La guitare des monts d’Insprück, reconnaissable
A son manche d’argent où sonne un grain de sable.

Un peu fâché contre ces indigènes mystificateurs qui ont l’irrévérence de n’être point conformes à Hugo, je me dirige bientôt vers mon train. Entre les hauts murs noirs, à peine troués de fenêtres, de ces vieilles rues, je me sens seul, triste, agacé, loin de tout, perdu, quand soudain, dans le rectangle bleu sombre que la rue découpe sur le ciel étoile, mon œil repère un groupe familier, les Pléiades, qui clignotent doucement vers moi, comme pour me dire : nous sommes toujours là, nous ! Me voilà sauvé du mélancolique cafard.

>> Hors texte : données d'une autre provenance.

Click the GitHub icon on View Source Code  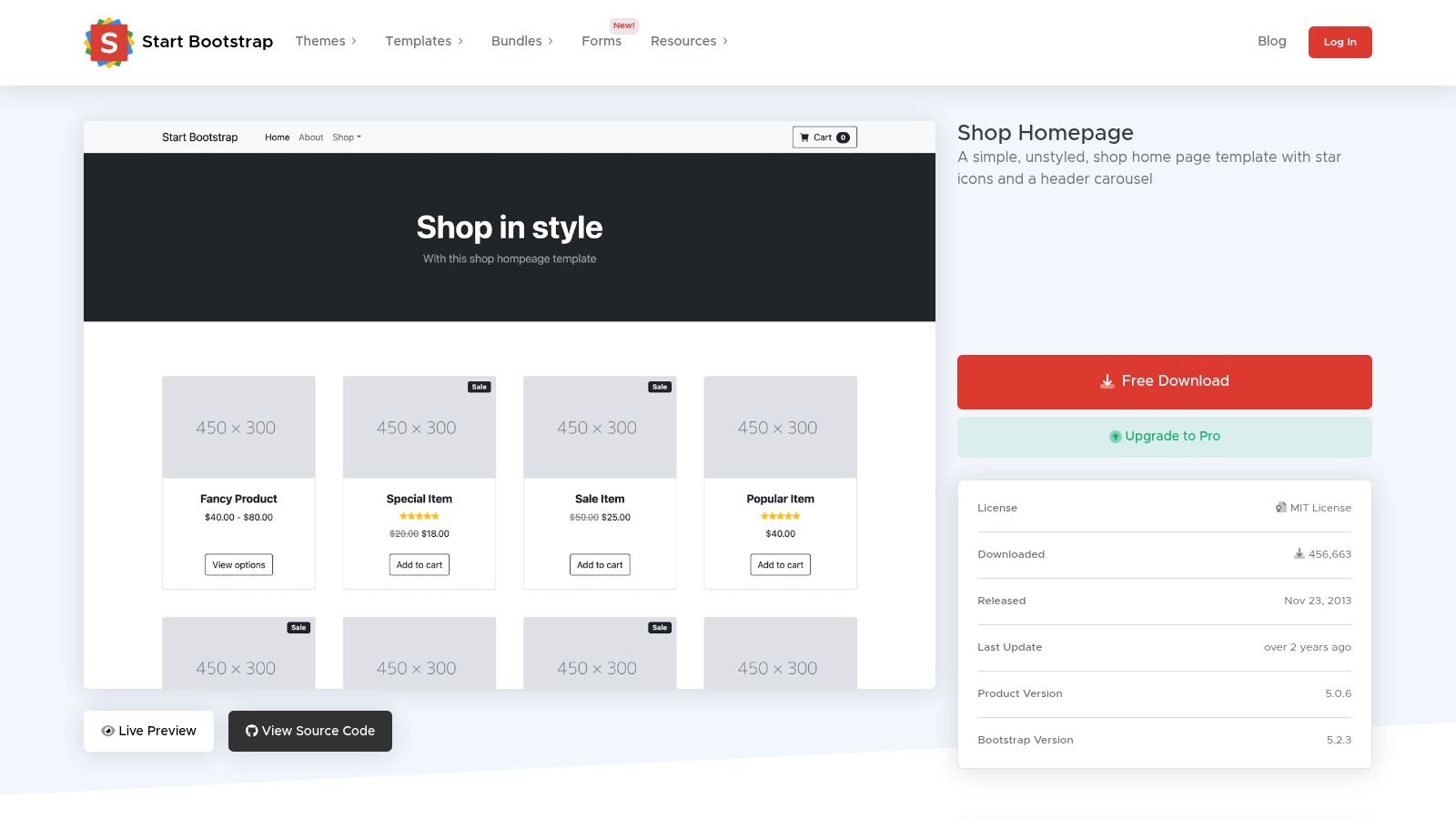251,731
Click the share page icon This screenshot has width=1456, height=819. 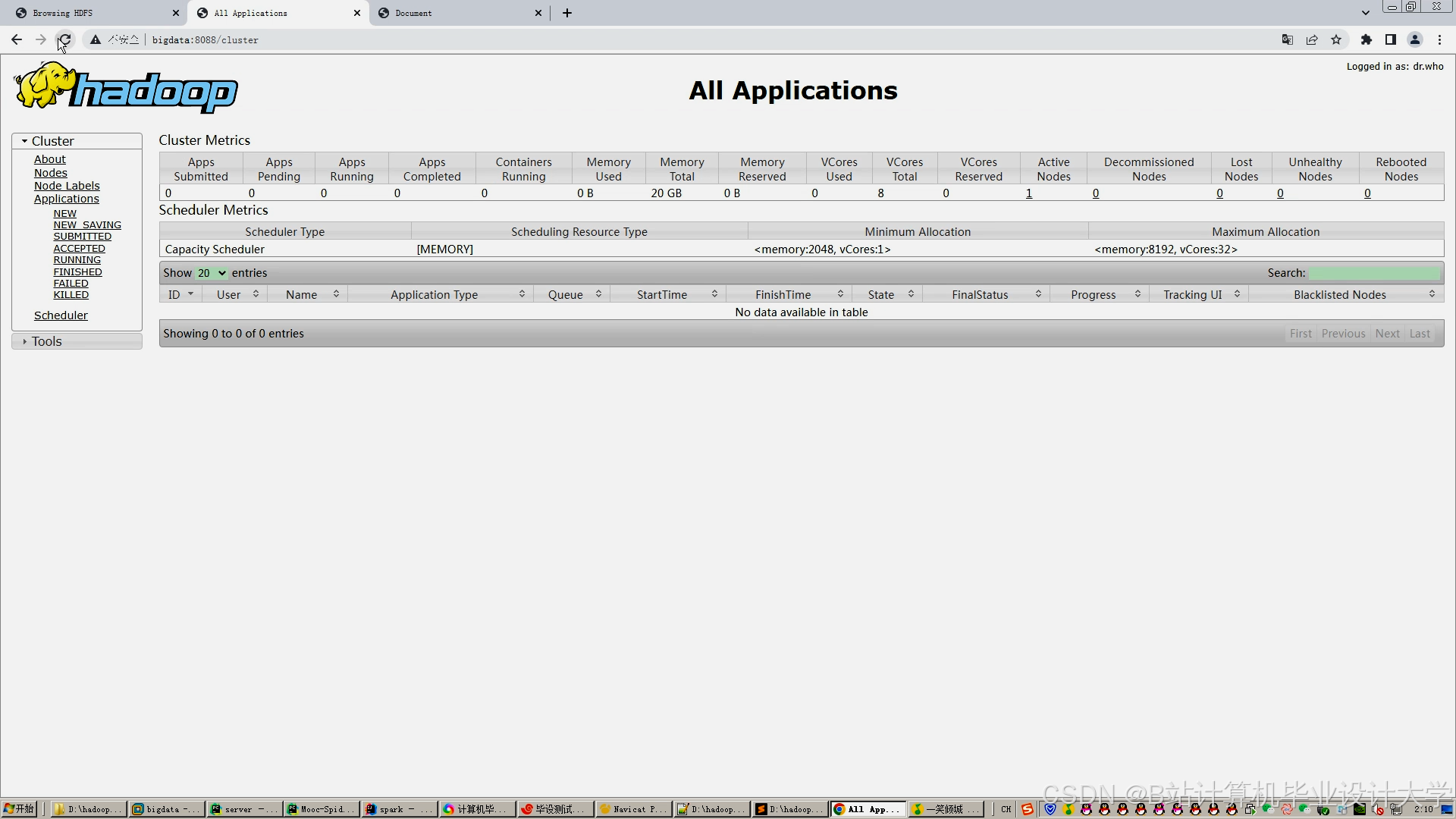point(1312,39)
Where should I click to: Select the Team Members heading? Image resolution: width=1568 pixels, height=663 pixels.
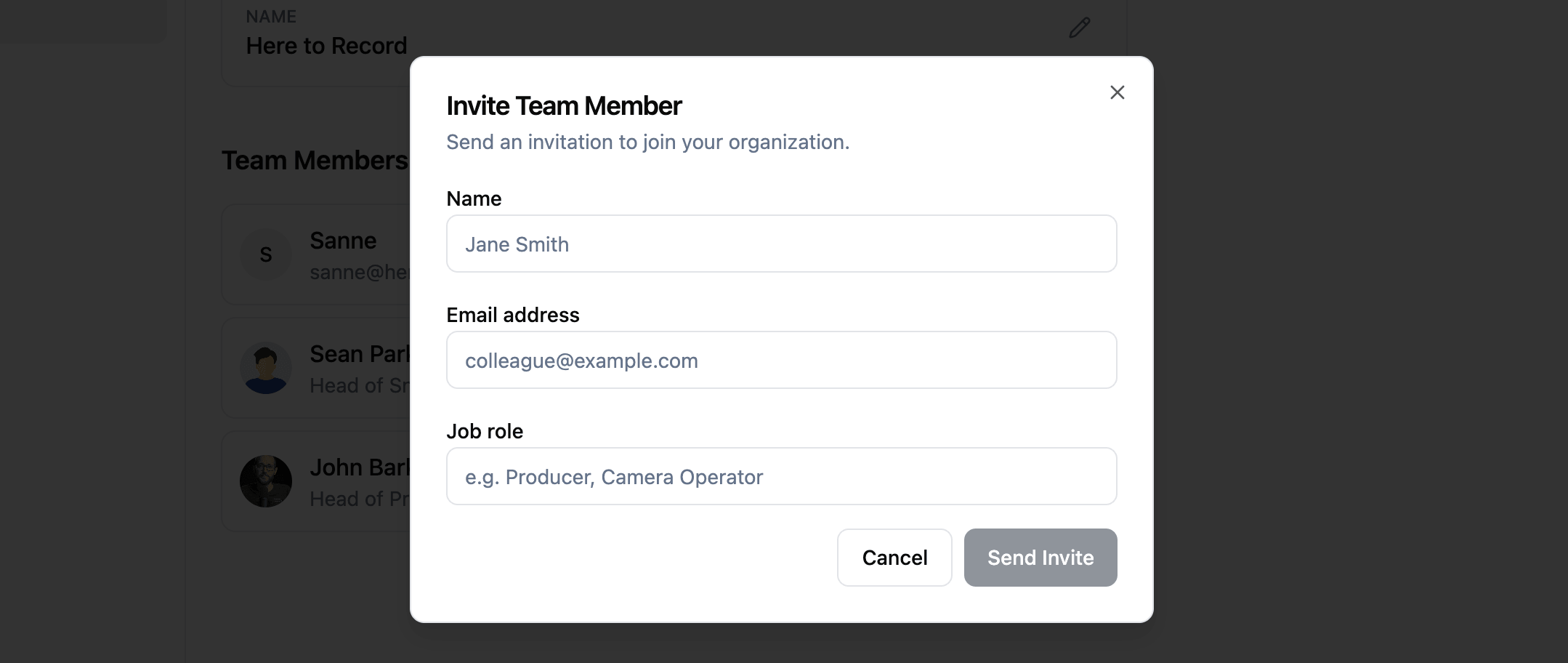(x=315, y=160)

N’est-ce pas étrange ? A quelques centaines de kilomètres seulement de Paris, ce qui me donne soudain la sensation familière de n’être point si étranger que cela, et de n’être point égaré dans un inconnu sans grâce, c’est cette poussière de soleils qui palpite là-haut à des distances si grandes qu’il faut à la lumière des lustres pour nous en venir. Ah ! j’ai eu bien tort de penser tout à l’heure que tout l’or du monde ne servait jamais qu’à galonner des képis et des manches. J’avais oublié celui qui scintille là-haut, dans le jardin stellaire et avec qui nous ne pouvons communiquer que par ces contacts, — les plus délicieux de tous, parce qu’ils sont silencieux, immatériels et suggestifs, — que procure a caresse du regard.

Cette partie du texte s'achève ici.